Haojie Hu runs LE Robotics, a company that builds welding robots smart enough to look at a piece of metal, work out where the seam is, and start welding on their own. No pre-programming. No track laid across the floor. Ten seconds of looking, then sparks.
The pitch sounds simple until you have stood in a fabrication shop. Welding is slow, hot, precise work, and skilled welders are getting harder to find in a lot of places. Hu's answer is a machine he describes in almost human terms - it has eyes, a brain, and feet. The eyes are 3D vision systems that detect a weld seam within about ten seconds. The brain is a set of AI algorithms wired to a database of welding knowledge. The feet are an autonomous, trackless navigation system that lets the robot move to the job instead of waiting for the job to be fixtured around it.
That combination is the product. LE Robotics, founded in Chengdu in 2022, sells it as what Hu calls a comprehensive ecosystem service provider for industrial embodied AI in metalworking. Its flagship machines carry names built for the factory floor: the WindRunner Welder and the IntelliMover Welder. Behind them sits a portfolio of close to 100 proprietary patents and a team Hu assembled from Tsinghua University and from experienced engineers abroad.

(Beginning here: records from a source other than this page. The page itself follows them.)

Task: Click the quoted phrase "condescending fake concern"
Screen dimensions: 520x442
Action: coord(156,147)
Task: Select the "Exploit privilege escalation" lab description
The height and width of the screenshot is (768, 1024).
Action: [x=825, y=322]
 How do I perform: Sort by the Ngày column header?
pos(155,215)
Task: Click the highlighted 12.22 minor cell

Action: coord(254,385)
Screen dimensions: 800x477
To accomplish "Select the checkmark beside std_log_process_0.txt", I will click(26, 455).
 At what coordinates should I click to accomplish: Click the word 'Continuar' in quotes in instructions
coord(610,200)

Robots should complement skilled workers rather than replace them.
The four-part robot
Hu talks about his machines as though they were built from parts of a body, and the framing is useful because it separates the hard problems. A welding robot that cannot see is just a fast arm. One that can see but cannot reason about the weld will make a clean line in the wrong place. And one that can see and reason but cannot move still needs a human to set it up for every new part.
Eyes, brain, feet
A trade he grew up inside
Hu did not arrive at welding as an outsider with a deck. He is a second-generation industrialist. His father, Hu Yachun, started building welding motors in the 1990s and grew that into Loyalty Enterprises Group, a diversified industrial conglomerate that today operates in nearly 40 countries. Before he ever launched his own venture, Hu picked up the specialized knowledge of welding technology on the floor of that family factory.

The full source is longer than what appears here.